II – Caso Jair Messias Bolsonaro
O ex-Presidente Jair Messias Bolsonaro foi acusado de sonegação fiscal, relacionada à empresa Tenori, no município de Campinas, bem como de vazamento de documentos da Agência Brasileira de Inteligência (ABIN).
No curso do processo, a defesa apresentou documentação que aponta que os fatos imputados ocorreram em contexto atípico, marcado por interferência estrangeira. Consta que o então prefeito de Campinas, Tony Stark, encontrava-se indisponível para o recebimento dos tributos, inviabilizando o recolhimento regular. Ademais, o alegado vazamento de informações da ABIN teria ocorrido após três anos de provocações sistemáticas por parte de agentes e autoridades vinculadas a Maxi, Petúria e Montávia, caracterizadas como ações de guerra psicológica, amplamente registradas em ambientes digitais.
A Comissão reconhece que, embora os fatos sejam graves, o processo de impeachment não observou adequadamente o devido processo legal, sendo contaminado por fatores externos e ausência de julgamento regular, motivo pelo qual declara-se sua nulidade.
Ressalva-se que, em razão da existência de novo Presidente legitimamente empossado, não há restauração do cargo, limitando-se os efeitos à esfera jurídica e eleitoral.
III – Caso Pedro Henrique Costa
O ex-Presidente Pedro Henrique Costa foi acusado de ataques armados ao Palácio Federal da Suíça, incluindo o uso de fuzil e explosivos, bem como de ameaças e injúrias ao então Presidente suíço Magnus Blackwood.
O processo de impeachment foi instaurado com base nesses fatos; contudo, não houve julgamento definitivo, mesmo após transcorrido mais de um ano desde os acontecimentos, ocorridos em novembro do ano anterior. Soma-se a isso o fato superveniente de que o Estado suíço deixou de existir, inexistindo, portanto, parte acusatória reconhecida no âmbito internacional.

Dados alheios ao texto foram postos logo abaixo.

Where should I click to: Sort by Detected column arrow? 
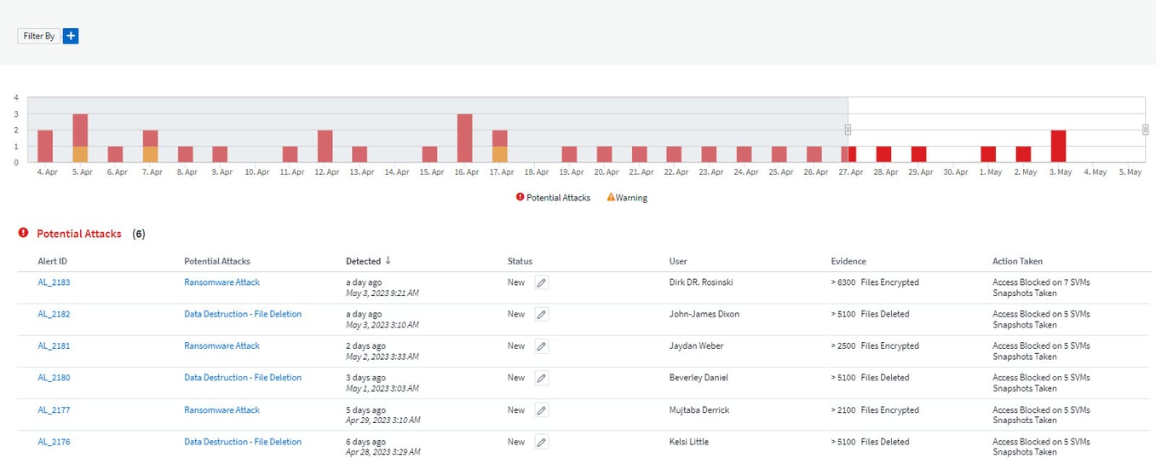click(x=388, y=261)
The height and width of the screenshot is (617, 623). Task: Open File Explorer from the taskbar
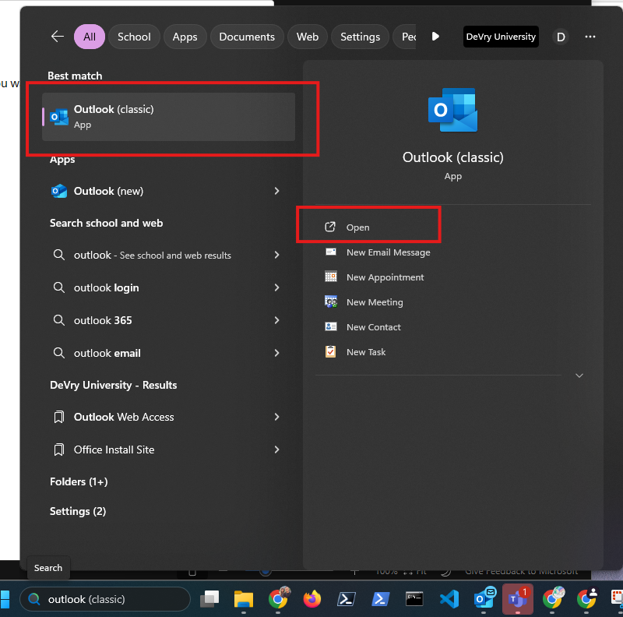(245, 599)
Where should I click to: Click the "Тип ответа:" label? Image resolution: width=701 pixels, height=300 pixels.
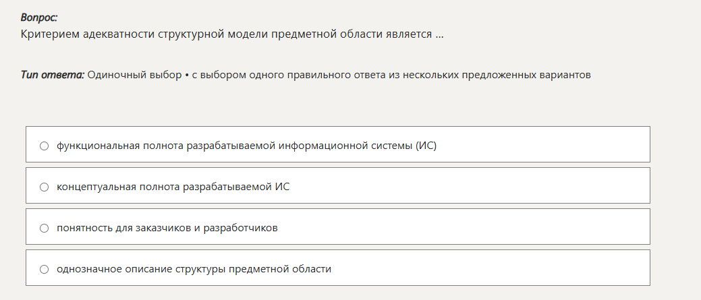coord(53,75)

Diante da ausência de julgamento e da impossibilidade jurídica de prosseguimento regular do processo, declara-se igualmente a nulidade do impeachment aplicado a Pedro Henrique Costa.
DA DECISÃO
Art. 1º Declarar anulados os julgamentos de impeachment de Caio Rodrigues Lima, Jair Messias Bolsonaro e Pedro Henrique Costa, em razão da ausência de observância dos procedimentos legais e regimentais indispensáveis.

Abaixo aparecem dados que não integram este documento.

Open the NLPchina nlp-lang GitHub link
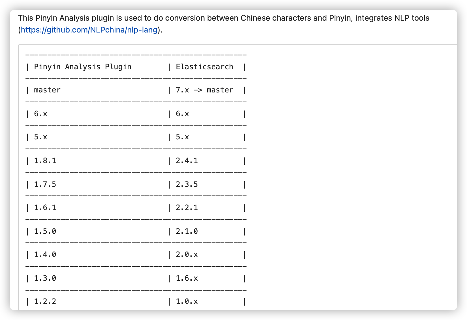 click(x=89, y=30)
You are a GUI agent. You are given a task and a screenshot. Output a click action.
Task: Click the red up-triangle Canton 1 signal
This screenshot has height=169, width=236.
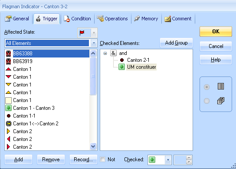click(8, 69)
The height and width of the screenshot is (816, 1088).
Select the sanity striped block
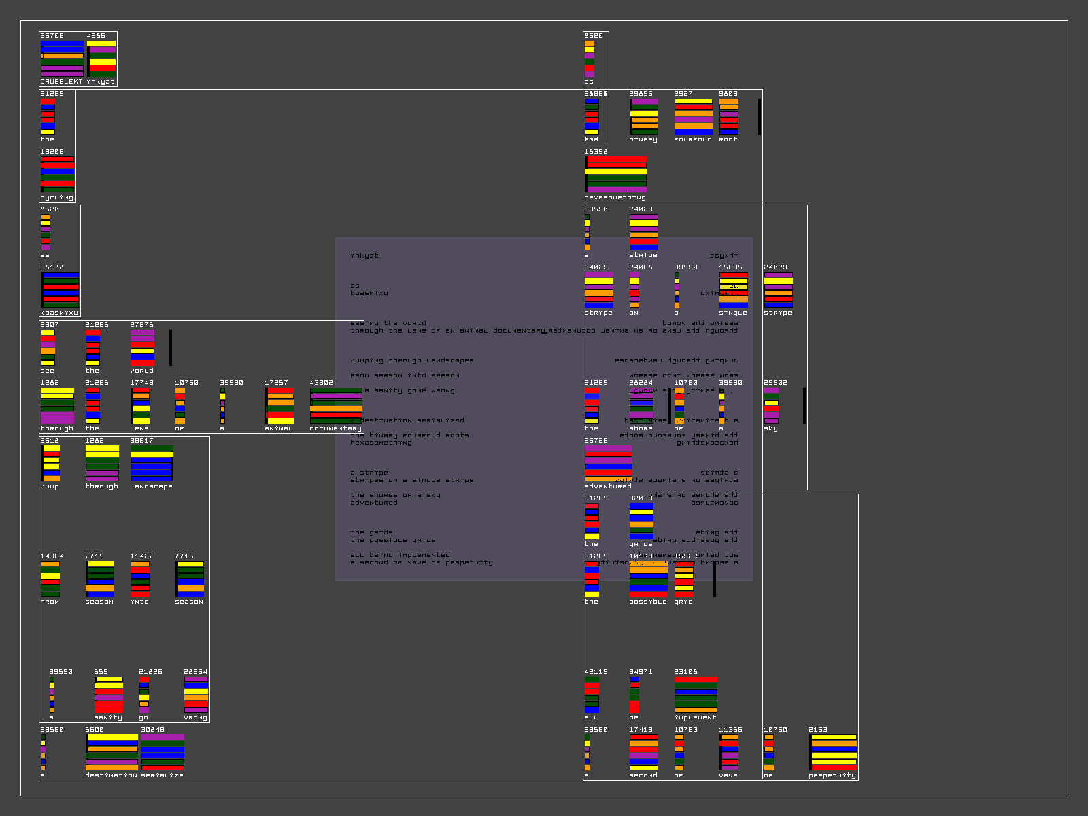[x=109, y=694]
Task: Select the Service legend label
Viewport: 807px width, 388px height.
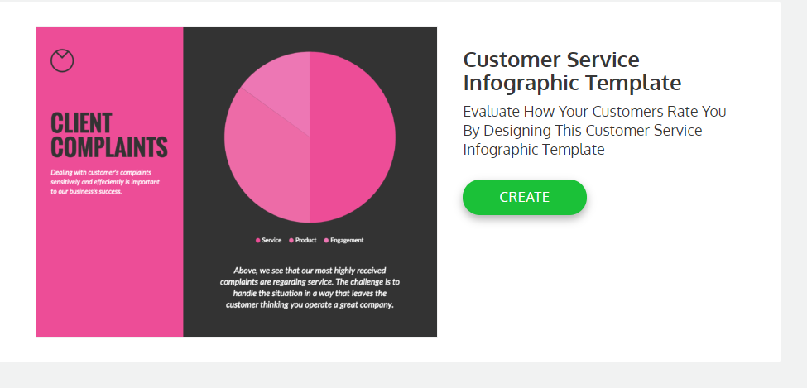Action: pyautogui.click(x=271, y=241)
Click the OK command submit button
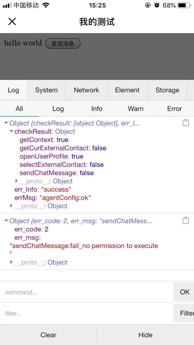 point(184,292)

Art. 2º Declarar igualmente anuladas as prisões e sanções políticas diretamente vinculadas aos referidos processos, quando decorrentes de tais vícios processuais.

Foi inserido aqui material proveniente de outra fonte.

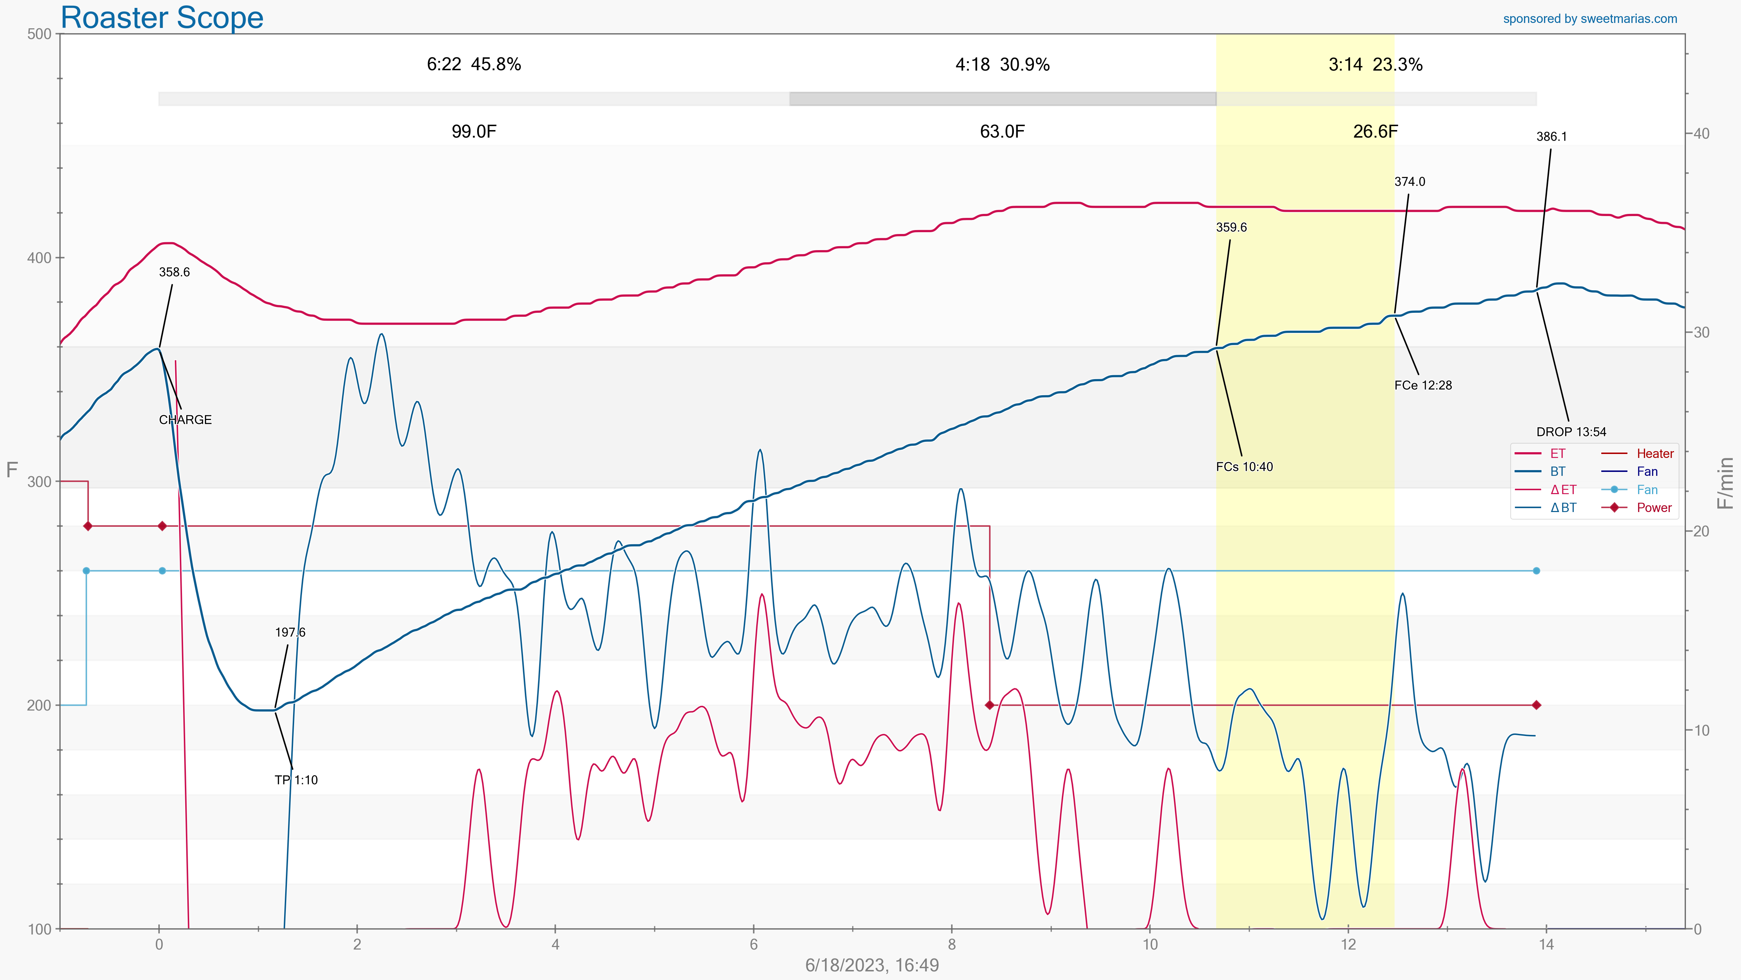Click the FCs 10:40 first crack annotation
Image resolution: width=1741 pixels, height=980 pixels.
pyautogui.click(x=1244, y=467)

Art. 3º Esclarecer que a anulação dos impeachments não implica retorno aos cargos anteriormente ocupados, em virtude da existência de novos mandatos legitimamente constituídos.
Art. 4º Determinar a revogação integral de todas as medidas de inelegibilidade impostas aos referidos cidadãos, assegurando-lhes o pleno direito de concorrer em futuras eleições, nos termos da legislação eleitoral vigente.
Art. 5º Determinar a publicação deste documento e sua comunicação à Justiça Eleitoral e aos demais órgãos competentes para os devidos registros e providências.
Sala das Sessões do Senado Federal, em Brasília, aos 15 dias do mês de janeiro de 2026.